Copy exactly, and only, the lines from the one with "Open the accessibility widget" to the end of the listing; omit pictures.

*** Dataset content ***

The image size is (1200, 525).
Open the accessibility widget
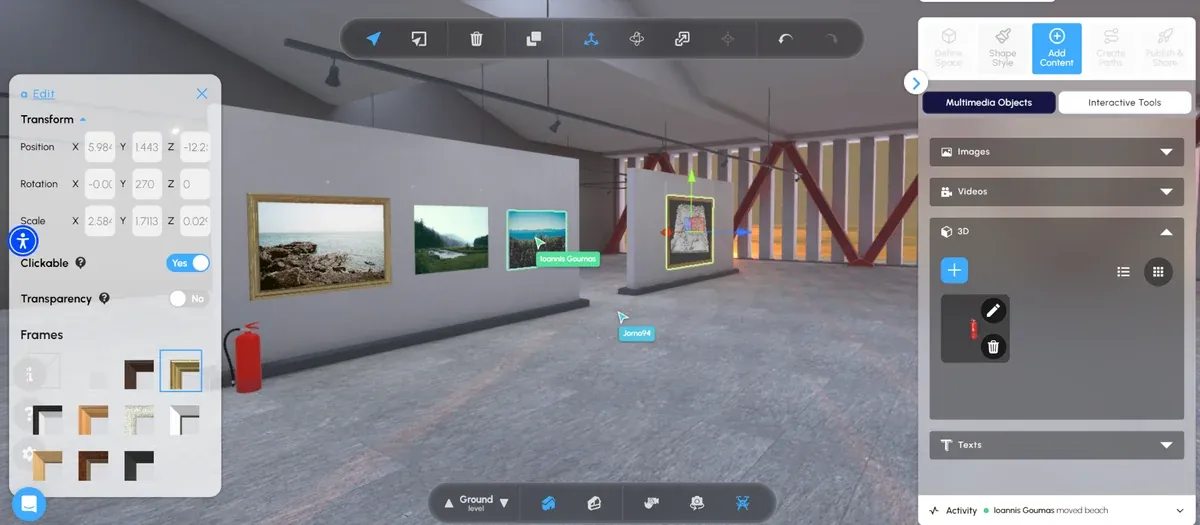pos(23,240)
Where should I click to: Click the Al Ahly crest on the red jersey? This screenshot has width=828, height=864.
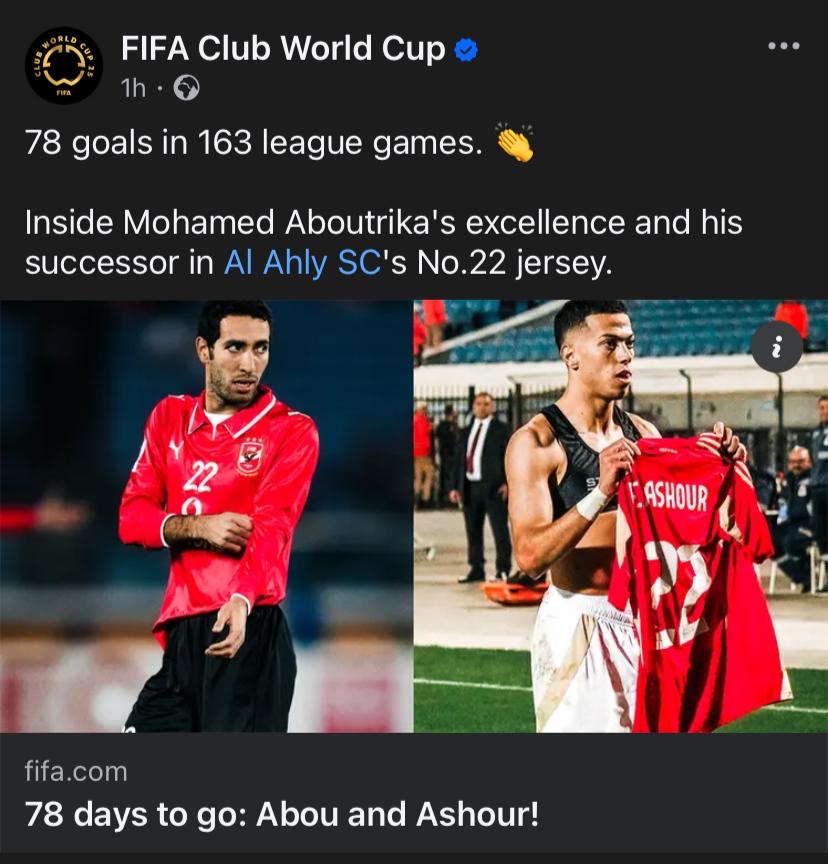(x=250, y=458)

*** End of Dataset content ***

## [Exercise output]
Open the accessibility widget
pos(23,240)
Where should I click to: Click the Al Ahly crest on the red jersey? This screenshot has width=828, height=864.
(x=250, y=458)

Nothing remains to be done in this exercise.